Forschungsprojekt will mehr Vielfalt ins Grünland bringen
SARLEINSBACH. Neue Wege, um artenreiche Bestände im Grünland langfristig zu erhalten und zugleich eine wirtschaftliche Betriebsführung zu ermöglichen, will ein Interreg-Projekt aufzeigen. Der Loisnhof in Sarleinsbach ist einer von vier Partnerbetrieben im Bezirk Rohrbach und in Niederbayern, auf denen geforscht wird.

Schon zum Start des auf drei Jahre angelegte Projektes im Frühjahr 2024 hat das Grünlandmonitoring allen vier Pilotbetrieben eine gute Artenvielfalt bestätigt. Am Loisnhof wurden seither Altgrasstreifen angelegt; mit spät gemähten kleinen Inseln wurden Habitate für Insekten geschaffen; Leguminosen auf intensiv bewirtschafteten Flächen eingesät, um eiweißreicheres Futter zu erhalten; und die Düngung optimiert. All das seien Optimierungsmaßnahmen, die sich in der Praxis gut umsetzen lassen, berichtet Heumilchbauer und Projektpartner Christian Stöbich. Er ist dankbar, dass das Grünland nicht vergessen wird, „das ist die Grundlage für unsere Arbeit und unseren Hof“, betont der Landwirt, der sich auf dem Loisnhof gemeinsam mit seiner Frau Sandra auf das traditionelle Käsehandwerk spezialisiert hat.
Engerlinge als Herausforderung
Stöbich und die weiteren Projektbetriebe von Felix Hartl in Altenfelden sowie Georg Angerer (Jandelsbrunn) und Fabian Ellerbeck (Hunding) werden von einem länderübergreifenden Forschungsteam aus der Bioschule Schlägl und bayerischen Partnern (LfL und Bayerische Staatsgüter) begleitet. Gemeinsam untersucht das Team, wie sich die Förderung der Biodiversität mit einer wirtschaftlichen Arbeitsweise vereinbaren lässt und wie man resistentes und resilientes Grünland schafft, sondern vor allem, wie sich Engerlinge wirksam reduzieren lassen. Die Larven von Maikäfer und Junikäfer schädigen die Grasnarbe massiv, reduzieren die Erträge und gefährden die Futterversorgung der Betriebe. In trockenen Jahren können betroffene Flächen großflächig ausfallen. Anita Hackl, Projektleiterin aus der Bioschule Schlägl, verfasst darüber hinaus zu den Engerlingen auch ihre Masterarbeit, die im Oktober fertig wird. Darin vergleicht sie die gängigsten Mittel und Methoden gegen die Larven und gibt Handlungsempfehlungen für betroffene Landwirte.

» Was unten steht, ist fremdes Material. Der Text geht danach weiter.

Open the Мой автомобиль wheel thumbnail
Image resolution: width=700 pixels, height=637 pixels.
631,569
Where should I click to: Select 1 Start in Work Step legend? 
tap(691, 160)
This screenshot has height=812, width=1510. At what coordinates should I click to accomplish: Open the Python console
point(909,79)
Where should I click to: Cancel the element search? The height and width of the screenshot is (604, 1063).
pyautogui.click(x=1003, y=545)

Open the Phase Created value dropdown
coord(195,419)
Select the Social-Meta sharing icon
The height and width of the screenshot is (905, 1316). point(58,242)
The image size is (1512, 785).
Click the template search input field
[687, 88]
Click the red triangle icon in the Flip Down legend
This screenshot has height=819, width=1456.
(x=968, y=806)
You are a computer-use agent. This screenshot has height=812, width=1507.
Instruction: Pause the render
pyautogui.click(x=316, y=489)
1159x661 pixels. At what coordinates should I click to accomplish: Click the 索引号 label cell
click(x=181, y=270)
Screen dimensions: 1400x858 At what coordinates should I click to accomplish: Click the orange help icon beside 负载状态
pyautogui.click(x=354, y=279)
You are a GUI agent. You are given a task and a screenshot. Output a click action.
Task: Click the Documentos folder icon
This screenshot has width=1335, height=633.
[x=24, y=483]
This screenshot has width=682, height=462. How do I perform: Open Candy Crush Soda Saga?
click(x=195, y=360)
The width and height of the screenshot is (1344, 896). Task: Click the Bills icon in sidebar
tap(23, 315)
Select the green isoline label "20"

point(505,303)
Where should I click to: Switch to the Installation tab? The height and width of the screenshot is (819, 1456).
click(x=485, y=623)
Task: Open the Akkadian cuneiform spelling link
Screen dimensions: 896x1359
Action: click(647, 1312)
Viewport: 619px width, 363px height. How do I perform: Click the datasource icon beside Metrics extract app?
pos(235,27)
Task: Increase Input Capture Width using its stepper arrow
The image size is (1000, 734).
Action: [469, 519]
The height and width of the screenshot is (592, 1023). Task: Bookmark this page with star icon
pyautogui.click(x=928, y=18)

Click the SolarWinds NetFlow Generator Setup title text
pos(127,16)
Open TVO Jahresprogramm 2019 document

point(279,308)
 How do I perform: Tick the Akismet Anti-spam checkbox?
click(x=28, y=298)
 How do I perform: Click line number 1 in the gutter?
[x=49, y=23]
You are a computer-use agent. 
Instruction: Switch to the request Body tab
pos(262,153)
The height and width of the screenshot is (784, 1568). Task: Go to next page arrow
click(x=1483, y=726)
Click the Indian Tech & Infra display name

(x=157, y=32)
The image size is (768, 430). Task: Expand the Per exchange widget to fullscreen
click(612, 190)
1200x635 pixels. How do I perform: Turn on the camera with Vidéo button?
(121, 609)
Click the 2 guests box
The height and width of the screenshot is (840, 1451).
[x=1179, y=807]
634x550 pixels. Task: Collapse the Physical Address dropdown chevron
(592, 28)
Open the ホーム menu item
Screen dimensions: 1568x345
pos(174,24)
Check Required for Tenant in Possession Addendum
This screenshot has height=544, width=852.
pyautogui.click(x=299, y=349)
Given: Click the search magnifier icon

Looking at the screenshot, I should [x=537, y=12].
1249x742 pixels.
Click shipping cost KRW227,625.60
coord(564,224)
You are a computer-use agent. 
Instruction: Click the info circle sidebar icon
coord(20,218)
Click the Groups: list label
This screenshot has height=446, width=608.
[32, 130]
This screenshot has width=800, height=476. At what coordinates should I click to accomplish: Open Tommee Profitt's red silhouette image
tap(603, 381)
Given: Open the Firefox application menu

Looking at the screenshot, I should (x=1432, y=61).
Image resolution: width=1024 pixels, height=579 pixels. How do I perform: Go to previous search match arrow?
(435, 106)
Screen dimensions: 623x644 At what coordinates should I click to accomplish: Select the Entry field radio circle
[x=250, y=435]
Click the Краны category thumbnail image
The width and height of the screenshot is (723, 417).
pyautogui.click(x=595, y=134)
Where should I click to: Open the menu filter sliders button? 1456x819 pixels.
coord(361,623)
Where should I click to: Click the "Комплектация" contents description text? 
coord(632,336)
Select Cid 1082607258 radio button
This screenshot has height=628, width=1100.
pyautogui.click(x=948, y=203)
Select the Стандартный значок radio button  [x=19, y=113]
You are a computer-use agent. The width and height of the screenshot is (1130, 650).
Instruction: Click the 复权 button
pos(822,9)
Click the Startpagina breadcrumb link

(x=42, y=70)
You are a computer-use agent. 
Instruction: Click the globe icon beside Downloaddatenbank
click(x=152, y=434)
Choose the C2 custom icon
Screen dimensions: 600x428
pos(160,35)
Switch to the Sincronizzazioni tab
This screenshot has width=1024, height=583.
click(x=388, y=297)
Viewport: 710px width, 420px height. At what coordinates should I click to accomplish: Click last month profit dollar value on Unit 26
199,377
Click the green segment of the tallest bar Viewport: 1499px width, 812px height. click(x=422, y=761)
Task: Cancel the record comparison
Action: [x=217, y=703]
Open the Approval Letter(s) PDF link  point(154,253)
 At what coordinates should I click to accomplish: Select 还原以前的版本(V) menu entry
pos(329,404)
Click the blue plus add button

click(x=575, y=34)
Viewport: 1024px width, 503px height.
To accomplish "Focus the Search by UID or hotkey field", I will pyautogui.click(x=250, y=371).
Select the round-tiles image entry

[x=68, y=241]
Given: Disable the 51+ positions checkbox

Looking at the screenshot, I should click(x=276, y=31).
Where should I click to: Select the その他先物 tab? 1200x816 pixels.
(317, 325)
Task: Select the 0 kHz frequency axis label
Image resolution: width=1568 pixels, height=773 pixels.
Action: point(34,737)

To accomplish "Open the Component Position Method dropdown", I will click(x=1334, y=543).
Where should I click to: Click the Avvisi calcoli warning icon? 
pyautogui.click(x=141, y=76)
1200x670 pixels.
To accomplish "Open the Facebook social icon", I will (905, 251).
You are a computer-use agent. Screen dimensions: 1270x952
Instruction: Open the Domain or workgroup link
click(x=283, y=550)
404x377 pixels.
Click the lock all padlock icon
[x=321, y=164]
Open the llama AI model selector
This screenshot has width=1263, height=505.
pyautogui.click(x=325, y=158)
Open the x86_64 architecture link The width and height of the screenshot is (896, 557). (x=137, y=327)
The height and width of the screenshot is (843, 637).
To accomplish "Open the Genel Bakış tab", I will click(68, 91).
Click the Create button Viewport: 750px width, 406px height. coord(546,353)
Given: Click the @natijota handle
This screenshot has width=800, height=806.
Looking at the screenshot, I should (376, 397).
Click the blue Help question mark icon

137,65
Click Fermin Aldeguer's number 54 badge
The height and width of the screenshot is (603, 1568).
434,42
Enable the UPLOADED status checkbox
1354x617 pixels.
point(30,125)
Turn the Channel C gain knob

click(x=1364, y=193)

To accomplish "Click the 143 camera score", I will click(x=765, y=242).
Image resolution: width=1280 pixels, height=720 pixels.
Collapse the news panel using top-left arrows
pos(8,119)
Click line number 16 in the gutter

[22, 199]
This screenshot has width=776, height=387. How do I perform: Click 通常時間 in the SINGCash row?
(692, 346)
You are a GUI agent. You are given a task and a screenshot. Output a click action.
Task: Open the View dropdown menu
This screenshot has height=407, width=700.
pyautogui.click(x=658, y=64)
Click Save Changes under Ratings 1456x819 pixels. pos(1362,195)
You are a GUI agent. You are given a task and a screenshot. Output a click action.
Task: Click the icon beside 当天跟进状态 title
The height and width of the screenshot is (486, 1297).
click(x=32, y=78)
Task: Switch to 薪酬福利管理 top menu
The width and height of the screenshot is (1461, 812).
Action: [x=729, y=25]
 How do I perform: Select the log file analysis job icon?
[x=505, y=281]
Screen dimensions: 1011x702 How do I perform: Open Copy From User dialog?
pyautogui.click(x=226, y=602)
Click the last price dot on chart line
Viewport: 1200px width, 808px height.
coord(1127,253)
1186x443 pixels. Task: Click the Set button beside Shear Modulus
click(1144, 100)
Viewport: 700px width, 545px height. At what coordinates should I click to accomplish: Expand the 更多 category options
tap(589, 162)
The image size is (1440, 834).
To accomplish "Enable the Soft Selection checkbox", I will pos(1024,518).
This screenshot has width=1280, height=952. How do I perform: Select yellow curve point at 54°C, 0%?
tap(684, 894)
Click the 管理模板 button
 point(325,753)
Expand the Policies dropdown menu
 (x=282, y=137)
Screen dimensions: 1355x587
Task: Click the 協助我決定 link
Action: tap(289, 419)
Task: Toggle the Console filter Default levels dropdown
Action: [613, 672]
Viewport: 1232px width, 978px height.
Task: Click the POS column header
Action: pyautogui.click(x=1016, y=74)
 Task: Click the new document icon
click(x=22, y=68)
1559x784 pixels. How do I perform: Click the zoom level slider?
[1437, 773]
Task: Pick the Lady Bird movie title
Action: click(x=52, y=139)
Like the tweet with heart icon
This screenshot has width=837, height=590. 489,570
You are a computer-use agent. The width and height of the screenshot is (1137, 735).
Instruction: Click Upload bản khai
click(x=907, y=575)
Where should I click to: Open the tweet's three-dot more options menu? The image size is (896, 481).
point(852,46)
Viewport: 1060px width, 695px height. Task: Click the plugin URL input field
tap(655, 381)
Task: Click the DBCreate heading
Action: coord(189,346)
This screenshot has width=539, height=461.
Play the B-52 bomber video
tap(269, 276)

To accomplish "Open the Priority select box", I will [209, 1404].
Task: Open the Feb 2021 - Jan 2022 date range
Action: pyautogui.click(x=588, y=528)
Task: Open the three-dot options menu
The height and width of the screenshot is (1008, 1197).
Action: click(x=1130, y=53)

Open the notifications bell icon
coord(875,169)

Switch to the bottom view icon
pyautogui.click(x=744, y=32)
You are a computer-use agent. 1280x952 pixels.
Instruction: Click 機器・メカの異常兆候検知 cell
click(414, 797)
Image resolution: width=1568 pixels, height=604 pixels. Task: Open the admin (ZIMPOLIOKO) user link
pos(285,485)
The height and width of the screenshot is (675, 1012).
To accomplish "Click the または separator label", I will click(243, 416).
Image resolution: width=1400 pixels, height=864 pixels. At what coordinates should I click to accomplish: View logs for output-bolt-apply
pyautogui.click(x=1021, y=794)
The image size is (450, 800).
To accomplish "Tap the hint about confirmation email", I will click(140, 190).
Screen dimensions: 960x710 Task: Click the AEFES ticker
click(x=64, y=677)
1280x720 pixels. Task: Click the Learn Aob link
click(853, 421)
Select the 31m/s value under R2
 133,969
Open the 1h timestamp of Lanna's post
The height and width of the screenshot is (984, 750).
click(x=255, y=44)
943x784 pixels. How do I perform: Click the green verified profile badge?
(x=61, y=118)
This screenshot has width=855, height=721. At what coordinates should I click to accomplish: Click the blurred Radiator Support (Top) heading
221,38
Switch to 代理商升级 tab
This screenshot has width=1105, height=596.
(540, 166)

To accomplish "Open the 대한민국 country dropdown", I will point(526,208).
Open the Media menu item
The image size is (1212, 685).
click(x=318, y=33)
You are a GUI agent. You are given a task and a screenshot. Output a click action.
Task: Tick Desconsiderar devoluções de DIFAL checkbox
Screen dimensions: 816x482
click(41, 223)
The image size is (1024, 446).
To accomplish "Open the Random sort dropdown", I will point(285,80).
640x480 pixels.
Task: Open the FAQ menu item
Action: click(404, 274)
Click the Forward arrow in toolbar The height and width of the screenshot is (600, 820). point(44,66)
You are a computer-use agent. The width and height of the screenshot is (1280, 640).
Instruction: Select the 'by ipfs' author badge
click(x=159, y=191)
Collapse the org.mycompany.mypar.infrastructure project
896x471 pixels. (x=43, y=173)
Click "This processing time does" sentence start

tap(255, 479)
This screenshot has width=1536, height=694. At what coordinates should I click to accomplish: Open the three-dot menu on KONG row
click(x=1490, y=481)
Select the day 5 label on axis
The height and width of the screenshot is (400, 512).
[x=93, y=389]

Vielfalt stärkt den ländlichen Raum
Rund 43 Prozent der landwirtschaftlichen Fläche in Oberösterreich sind Grünland, in Bayern ist es etwa ein Drittel. Agrar-Landesrätin Michaela Langer-Weninger ist überzeugt: „Eine artenreiche Wiese stärkt die Bodenfruchtbarkeit, erhöht die Resilienz gegenüber Klimaveränderungen und sichert langfristig Erträge. Wer Vielfalt stärkt, stärkt die Widerstandskraft unserer Landwirtschaft.“ Biodiversität ist für sie kein Luxus, sondern eine „Zukunftsstrategie für den ländlichen Raum.“ Auch die bayerischen Partner sehen das Projekt und die Forschung zum Grünland positiv. Denn „Grünland erfüllt wichtige Funktionen im Bereich der Ernährungssicherung über den Wiederkäuer, beim Schutz der Umwelt und beim Erhalt der Biodiversität für Flora und Fauna“, betont Anton Dippold, Geschäftsführer der Bayerischen Staatsgüter.